Tuesday, January 10, 2012

Legal aid suing over Medicaid delays

Yesterday New Haven Legal Assistance Association filed a federal class action lawsuit against DSS over extreme delays in processing Medicaid applications. The application for one plaintiff, a 27-year old man with a seizure disorder, has been in process for almost six months. He has provided all the information requested and was told by the Department that he is likely eligible. Delays in processing applications have been growing, from 38% overdue in September 2010 to 55% in November 2011. Due to the economic downturn, the number of Medicaid applications has also grown significantly. Delays are affecting not only initial applications, but also eligibility for people with high medical bills in the “spend down” category. Attorneys blame reductions in the number of eligibility workers at DSS. In the last ten years, the number of Medicaid enrollees has grown 52% but the total number of eligibility workers has dropped 30%. Attorneys largely blame neglect by previous Commissioners and are optimistic that the current administration will remedy the problem and avoid jeopardizing federal funds.

Friday, January 6, 2012

Upcoming health policy meetings

CT’s health policy community is making up for the holiday lull in meetings. Next week’s meetings include:

Patrick Hollander, former CFO of the MA Health Connector will speak at the Speaker’s Working Group on Small Business Health Care Monday Jan. 9th at 3pm in Room 1D of the LOB.

Also Monday, the Complex Care Model Design Group of the CT MMAPOC (formerly the Medicaid Managed Care Council) will meet to discuss payment reform models for state residents eligible for both Medicare and Medicaid at 1pm in Room 1E of the LOB.

Tuesday the SustiNet/Governor’s Health Reform Cabinet will meet from 9 to 11am also in Room 1D of the LOB. The agenda is here.

Wednesday the CT MMAPO Council’s Care Management (formerly PCCM) committee will meet from 10am to noon, thankfully in Room 2A of the LOB.

Later that day, at 12:30, the Privacy Committee of the HITE-CT Board will hold its first meeting to discuss protecting consumer privacy in electronic health record exchange and building a sustainable exchange for CT. Room TBD.

We get a day off Thursday, thankfully.

On Friday, the full CT MMAPO Council will meet from 9:30 to noon in Room 1E of the LOB.

Thursday, January 5, 2012

Sen. Blumenthal’s survey finds hospital drug shortages harming care

Yesterday, Sen. Blumenthal released a survey documenting serious drug shortages at CT hospitals. The number of drug shortages grew by 76% from 2009 to 2010. Some of the drugs in short supply are used for anesthesia, pain management, treating cancer, and acute asthma attacks. Shortages have led to drug hoarding and price gouging, according to the Senator.

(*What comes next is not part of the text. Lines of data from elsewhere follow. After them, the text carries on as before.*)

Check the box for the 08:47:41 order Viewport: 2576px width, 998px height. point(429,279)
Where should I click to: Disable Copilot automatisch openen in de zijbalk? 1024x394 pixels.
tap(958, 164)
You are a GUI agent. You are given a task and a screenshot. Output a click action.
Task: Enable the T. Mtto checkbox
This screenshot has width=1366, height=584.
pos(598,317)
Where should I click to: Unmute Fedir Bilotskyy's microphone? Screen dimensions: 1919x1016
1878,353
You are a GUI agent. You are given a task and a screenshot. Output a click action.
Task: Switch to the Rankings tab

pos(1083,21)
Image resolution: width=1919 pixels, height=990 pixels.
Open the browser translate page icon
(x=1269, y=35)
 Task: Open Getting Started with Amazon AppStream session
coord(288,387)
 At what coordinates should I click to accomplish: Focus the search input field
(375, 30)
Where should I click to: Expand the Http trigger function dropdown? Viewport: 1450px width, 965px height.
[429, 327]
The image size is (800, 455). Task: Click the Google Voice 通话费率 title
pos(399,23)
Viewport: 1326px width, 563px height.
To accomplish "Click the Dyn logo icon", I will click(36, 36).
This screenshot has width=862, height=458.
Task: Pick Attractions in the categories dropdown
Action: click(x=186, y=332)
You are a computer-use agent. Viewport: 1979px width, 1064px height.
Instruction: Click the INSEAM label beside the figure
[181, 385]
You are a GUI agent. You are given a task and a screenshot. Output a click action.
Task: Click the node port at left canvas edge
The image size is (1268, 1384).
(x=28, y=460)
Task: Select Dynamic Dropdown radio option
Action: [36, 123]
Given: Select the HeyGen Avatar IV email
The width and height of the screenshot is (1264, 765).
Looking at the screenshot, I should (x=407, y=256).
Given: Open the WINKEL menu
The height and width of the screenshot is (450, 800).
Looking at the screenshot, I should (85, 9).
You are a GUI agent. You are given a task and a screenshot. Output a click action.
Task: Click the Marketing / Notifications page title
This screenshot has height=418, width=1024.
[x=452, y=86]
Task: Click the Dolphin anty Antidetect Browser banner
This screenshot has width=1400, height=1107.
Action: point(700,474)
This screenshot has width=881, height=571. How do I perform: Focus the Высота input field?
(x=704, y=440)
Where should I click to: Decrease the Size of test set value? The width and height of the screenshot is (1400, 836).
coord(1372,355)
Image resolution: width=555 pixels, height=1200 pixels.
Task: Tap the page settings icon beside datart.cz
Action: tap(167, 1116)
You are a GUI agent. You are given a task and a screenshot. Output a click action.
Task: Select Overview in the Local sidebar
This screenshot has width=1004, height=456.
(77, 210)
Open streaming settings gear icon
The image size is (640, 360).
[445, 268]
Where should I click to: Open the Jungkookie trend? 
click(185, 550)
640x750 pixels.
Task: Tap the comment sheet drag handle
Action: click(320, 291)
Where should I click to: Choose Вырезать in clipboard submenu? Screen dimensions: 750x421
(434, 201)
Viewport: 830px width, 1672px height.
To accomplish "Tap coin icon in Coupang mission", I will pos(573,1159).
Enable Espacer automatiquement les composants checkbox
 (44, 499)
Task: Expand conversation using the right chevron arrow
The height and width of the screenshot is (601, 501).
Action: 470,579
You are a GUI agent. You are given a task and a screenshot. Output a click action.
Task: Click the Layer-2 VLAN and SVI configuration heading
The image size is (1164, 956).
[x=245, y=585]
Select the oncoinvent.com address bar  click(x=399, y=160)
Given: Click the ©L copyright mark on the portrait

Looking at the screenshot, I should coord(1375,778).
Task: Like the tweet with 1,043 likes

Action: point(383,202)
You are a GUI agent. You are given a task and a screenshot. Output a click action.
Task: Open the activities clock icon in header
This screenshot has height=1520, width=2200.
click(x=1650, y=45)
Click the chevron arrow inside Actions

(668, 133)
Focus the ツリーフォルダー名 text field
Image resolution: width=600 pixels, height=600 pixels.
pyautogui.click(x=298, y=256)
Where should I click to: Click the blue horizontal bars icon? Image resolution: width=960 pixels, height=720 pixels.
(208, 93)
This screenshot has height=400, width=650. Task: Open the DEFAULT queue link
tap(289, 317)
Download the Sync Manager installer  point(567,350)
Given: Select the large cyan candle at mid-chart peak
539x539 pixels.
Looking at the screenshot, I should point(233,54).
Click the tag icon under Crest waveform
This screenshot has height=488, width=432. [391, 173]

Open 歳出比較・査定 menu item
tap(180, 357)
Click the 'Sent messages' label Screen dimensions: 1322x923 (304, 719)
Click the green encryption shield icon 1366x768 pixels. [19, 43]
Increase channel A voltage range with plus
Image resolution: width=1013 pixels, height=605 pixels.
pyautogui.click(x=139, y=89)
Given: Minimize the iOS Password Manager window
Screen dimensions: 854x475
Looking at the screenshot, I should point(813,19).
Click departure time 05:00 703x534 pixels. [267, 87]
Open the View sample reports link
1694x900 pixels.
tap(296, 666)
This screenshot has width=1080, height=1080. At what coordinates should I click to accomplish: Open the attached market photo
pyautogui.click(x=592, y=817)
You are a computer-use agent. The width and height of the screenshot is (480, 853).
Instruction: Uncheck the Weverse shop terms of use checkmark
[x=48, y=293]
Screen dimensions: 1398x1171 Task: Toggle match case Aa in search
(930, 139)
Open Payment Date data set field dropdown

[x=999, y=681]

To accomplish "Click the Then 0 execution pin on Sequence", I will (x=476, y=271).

In some cases, shortages have led to delays in care and use of less effective medications.
Ellen Andrews

Wednesday, January 4, 2012

CT consumers can’t get prices for health care; CT hospital costs for the same treatment vary widely

A pair of articles from CT Health I-Team highlights problems with CT’s health care market. Unlike in other states, CT consumers trying to comparison shop have difficulty finding prices for health care services. Consumers in states, like NH and ME, can go online to get prices by payer for most treatments because those states have all-payer claims databases and information is online for consumers. CT is in the earliest stages of planning such a database; fourteen states are well ahead of us.

An accompanying article highlights the wide variation in prices Medicare pays CT hospitals for the same procedure. Dempsey Hospital gets the highest rate for most procedures. For example, the cost of heart valve surgery is 39% higher at Dempsey than at Danbury Hospital (the least expensive). Yale New Haven, Bridgeport and Windom also receive high prices. Variation in cost is based on the type of hospital (teaching vs. not), regional wages, income and acuity of patients, and the number of tests and procedures provided. Cost is not based on quality of care or healthy outcomes.